Une nouvelle stratégie a donc remplacé celle héritée du gaullisme, mais elle a vite montré ses limites. « Comme George W. Bush, Sarkozy voit le monde par blocs, poursuit Karim Bitar. Monde arabo-musulman, Afrique, Occident… Mais cela crée des amalgames qui n’ont pas lieu d’être, des solidarités qui n’existent pas entre des mouvements aussi différents que les Frères musulmans, le Hamas ou le Hezbollah. Et puis, on n’affine pas l’analyse dans chaque pays, on passe sous silence les changements socio-économiques dont chacun est le théâtre. »

Prêcher dans le désert

Dans cette grille de lecture, la Tunisie était avant tout envisagée comme un allié dans la lutte contre le terrorisme (« Qui peut croire que si demain, après-demain, un régime de type taliban s’installait dans l’un de vos pays, au nord de l’Afrique, l’Europe et la France pourraient considérer qu’elles sont en sécurité ? » s’interrogeait le président français, à Tunis, en avril 2008).

L’analyse précise et différenciée est toujours de mise au Quai d’Orsay, mais « les télégrammes diplomatiques prêchent dans le désert », estime Monique Cerisier-Ben Guiga, sénatrice des Français de l’étranger et secrétaire de la commission des affaires étrangères, de la défense et des forces armées.

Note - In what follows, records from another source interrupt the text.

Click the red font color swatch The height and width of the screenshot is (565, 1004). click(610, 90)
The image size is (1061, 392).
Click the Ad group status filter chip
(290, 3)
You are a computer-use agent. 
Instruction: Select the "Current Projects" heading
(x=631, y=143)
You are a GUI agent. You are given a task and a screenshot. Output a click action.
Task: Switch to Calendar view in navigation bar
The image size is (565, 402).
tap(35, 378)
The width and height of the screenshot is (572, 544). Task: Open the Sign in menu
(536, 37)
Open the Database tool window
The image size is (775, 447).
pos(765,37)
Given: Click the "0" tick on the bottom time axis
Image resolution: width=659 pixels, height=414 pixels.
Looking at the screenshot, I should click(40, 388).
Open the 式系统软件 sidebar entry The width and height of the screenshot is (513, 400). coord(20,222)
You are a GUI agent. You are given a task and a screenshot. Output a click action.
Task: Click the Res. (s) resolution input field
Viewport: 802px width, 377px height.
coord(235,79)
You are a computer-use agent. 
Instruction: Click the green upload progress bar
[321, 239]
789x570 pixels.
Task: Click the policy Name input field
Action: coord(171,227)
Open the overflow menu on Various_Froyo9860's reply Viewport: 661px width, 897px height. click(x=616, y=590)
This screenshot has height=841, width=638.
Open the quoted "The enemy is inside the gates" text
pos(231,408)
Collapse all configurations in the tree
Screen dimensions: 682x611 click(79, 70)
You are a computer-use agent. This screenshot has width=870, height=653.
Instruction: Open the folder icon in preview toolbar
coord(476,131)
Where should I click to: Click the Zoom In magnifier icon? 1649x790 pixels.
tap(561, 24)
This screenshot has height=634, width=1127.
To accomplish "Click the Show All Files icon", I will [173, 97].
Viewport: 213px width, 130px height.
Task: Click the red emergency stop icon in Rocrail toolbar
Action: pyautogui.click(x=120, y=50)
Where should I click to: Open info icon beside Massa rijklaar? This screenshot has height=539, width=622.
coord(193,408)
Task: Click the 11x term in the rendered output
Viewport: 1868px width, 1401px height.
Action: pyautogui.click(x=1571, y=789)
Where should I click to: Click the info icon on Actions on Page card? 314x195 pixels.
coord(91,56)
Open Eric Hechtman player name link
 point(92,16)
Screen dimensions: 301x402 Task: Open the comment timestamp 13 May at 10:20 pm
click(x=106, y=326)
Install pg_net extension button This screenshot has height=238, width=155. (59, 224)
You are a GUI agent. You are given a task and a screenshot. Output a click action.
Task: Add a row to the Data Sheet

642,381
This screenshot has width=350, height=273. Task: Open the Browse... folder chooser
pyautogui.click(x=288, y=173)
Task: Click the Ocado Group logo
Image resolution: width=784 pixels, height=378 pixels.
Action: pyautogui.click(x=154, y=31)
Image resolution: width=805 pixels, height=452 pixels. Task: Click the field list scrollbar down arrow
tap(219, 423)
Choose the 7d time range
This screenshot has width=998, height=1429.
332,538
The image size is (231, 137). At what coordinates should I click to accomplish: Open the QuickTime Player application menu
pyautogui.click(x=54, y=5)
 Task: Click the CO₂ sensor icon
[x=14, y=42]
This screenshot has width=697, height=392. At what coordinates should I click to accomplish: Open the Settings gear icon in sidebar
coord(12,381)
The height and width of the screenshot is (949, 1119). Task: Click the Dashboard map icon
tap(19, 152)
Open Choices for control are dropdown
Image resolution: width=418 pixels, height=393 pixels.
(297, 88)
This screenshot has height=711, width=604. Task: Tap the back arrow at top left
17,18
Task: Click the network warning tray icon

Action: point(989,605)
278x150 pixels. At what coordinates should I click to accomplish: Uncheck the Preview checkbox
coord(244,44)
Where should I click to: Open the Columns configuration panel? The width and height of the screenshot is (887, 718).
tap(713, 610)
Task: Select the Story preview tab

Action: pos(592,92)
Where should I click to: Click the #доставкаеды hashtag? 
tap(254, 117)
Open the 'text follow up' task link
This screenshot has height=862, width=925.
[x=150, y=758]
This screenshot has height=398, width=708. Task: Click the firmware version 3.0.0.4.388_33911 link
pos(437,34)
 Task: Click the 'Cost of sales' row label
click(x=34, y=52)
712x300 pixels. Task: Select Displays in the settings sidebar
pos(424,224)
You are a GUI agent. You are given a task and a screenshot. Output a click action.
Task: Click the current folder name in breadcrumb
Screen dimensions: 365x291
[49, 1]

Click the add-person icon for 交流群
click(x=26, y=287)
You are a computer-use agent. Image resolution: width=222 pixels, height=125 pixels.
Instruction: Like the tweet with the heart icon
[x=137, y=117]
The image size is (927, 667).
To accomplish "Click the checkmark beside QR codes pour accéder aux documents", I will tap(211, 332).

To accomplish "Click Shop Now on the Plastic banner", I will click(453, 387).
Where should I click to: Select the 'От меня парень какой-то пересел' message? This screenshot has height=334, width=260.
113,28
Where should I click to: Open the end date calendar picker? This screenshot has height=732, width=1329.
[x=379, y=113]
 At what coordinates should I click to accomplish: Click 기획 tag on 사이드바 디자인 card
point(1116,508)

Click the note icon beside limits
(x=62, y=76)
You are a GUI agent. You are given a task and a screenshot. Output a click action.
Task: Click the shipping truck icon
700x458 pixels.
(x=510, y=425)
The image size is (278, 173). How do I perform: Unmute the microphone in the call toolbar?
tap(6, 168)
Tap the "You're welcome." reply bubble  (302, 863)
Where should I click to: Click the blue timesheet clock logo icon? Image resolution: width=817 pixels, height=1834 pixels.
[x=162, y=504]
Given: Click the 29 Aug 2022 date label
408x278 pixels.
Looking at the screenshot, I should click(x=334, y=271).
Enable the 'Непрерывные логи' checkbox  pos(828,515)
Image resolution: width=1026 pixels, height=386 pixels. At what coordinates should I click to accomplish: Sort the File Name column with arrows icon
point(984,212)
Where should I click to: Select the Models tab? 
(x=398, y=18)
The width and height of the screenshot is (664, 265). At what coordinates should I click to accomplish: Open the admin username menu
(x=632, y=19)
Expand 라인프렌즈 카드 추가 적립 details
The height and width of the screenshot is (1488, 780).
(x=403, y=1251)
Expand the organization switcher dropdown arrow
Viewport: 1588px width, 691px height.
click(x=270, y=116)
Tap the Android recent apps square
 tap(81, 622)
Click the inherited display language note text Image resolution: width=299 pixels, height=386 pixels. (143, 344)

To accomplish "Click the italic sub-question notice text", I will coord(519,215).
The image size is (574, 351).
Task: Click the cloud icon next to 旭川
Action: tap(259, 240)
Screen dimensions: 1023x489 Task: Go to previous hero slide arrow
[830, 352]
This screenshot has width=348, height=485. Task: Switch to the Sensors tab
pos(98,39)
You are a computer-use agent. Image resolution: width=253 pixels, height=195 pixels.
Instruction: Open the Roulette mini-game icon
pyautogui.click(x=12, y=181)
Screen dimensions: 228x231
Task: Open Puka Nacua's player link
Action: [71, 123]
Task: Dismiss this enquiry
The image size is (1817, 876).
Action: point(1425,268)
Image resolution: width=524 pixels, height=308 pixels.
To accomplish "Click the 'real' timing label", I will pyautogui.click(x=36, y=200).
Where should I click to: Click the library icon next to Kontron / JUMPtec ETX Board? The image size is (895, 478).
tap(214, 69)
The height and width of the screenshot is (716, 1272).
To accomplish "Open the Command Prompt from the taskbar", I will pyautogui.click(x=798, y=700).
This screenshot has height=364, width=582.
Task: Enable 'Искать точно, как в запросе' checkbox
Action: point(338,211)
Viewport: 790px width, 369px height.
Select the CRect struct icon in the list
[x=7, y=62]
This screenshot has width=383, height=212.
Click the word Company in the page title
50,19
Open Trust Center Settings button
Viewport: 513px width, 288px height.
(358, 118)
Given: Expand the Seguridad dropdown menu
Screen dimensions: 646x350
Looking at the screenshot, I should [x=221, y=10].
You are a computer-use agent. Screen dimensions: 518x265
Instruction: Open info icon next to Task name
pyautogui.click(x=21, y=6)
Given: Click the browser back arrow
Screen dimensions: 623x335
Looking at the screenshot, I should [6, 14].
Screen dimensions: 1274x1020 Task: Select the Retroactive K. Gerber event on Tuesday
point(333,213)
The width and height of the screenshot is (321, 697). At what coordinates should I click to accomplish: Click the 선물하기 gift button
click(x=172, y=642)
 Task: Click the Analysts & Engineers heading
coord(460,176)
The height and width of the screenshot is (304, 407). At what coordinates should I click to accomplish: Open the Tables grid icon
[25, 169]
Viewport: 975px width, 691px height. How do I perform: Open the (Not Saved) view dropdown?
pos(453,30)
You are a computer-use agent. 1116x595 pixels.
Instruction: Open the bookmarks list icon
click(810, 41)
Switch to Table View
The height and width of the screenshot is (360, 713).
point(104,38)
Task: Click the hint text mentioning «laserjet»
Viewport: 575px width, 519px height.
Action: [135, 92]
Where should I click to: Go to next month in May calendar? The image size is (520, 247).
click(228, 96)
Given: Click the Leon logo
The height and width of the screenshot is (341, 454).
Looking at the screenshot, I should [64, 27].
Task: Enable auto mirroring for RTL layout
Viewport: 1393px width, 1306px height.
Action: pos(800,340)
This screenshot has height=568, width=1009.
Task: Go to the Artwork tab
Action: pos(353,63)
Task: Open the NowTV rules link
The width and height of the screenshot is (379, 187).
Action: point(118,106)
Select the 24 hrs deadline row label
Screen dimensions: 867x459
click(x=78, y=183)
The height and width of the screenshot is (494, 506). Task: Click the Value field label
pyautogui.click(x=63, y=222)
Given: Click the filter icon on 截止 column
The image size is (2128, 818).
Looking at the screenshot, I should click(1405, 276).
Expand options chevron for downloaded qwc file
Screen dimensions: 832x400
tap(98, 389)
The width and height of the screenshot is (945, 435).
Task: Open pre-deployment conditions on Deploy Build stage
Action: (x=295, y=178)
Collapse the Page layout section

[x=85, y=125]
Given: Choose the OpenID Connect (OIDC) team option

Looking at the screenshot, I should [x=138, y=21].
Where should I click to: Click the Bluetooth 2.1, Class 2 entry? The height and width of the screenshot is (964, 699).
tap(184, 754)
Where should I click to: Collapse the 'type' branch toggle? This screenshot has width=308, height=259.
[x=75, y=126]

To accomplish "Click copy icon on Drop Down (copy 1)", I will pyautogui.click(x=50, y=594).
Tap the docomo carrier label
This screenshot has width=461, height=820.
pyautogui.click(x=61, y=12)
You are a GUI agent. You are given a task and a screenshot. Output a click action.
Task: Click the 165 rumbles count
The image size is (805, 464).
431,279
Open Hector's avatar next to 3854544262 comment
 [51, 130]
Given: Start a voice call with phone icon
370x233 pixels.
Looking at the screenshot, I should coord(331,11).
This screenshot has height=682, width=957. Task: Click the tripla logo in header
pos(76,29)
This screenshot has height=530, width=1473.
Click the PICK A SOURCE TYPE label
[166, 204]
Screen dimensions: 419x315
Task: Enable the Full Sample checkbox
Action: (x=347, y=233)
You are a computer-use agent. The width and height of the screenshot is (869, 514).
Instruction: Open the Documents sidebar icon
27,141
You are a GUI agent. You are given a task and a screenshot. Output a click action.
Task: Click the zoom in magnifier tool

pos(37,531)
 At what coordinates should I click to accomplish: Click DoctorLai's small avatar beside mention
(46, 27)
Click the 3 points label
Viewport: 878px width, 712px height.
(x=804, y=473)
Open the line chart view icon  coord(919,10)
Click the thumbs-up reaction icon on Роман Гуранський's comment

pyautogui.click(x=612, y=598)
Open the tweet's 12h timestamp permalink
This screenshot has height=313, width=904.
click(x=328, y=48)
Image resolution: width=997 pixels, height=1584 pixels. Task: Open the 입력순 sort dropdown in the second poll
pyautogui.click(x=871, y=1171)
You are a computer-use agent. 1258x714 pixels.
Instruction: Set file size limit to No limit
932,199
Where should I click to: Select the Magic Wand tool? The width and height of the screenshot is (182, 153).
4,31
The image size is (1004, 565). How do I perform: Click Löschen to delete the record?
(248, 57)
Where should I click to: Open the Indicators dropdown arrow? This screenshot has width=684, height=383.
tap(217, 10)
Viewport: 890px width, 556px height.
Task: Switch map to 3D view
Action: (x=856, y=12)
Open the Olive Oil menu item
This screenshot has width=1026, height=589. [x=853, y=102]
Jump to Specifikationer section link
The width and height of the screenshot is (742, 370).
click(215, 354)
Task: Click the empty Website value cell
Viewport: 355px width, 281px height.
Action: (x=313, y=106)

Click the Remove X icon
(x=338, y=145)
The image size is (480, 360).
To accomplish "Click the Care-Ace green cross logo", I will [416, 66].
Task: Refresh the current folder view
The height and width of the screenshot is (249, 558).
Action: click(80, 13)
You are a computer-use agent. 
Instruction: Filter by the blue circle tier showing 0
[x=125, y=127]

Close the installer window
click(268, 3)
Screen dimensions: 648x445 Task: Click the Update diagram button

En outre, la marge de manœuvre dont disposent les ambassadeurs dans un certain nombre de pays amis dont la vie politique n’est pourtant pas conforme aux prétendues valeurs françaises est limitée. « Au sommet de Nice, Abdoulaye Wade est carrément allé voir Sarkozy pour lui demander ma tête », raconte Jean-Christophe Rufin. Les analyses de l’ambassadeur à Dakar (jusqu’en juin 2010) sur la situation sénégalaise – la corruption notamment – n’avaient pas l’heur de plaire au « Vieux ».

La complaisance française envers les dictatures ne date certes pas de l’arrivée au pouvoir de Sarkozy. Mais ce qui choque aujourd’hui c’est la « distorsion avec les promesses de campagne », estime Didier Billion. « Je veux être le président d’une France qui se sente solidaire de tous les proscrits, […] de tous ceux qui sont menacés de mort par les dictatures et par les fanatismes », annonçait le candidat Sarkozy deux mois avant son élection. Tapis rouge pour Mouammar Kadhafi à Paris, rapprochement avec la Russie, service minimum pour le dalaï-lama : la realpolitik l’a vite emporté. À ce pragmatisme, commente Monique Cerisier Ben Guiga, s’est ajoutée une « diplomatie de coups médiatiques, qui consiste à mesurer le succès des voyages officiels à l’aune des contrats signés. » Ce n’est pas une exception française.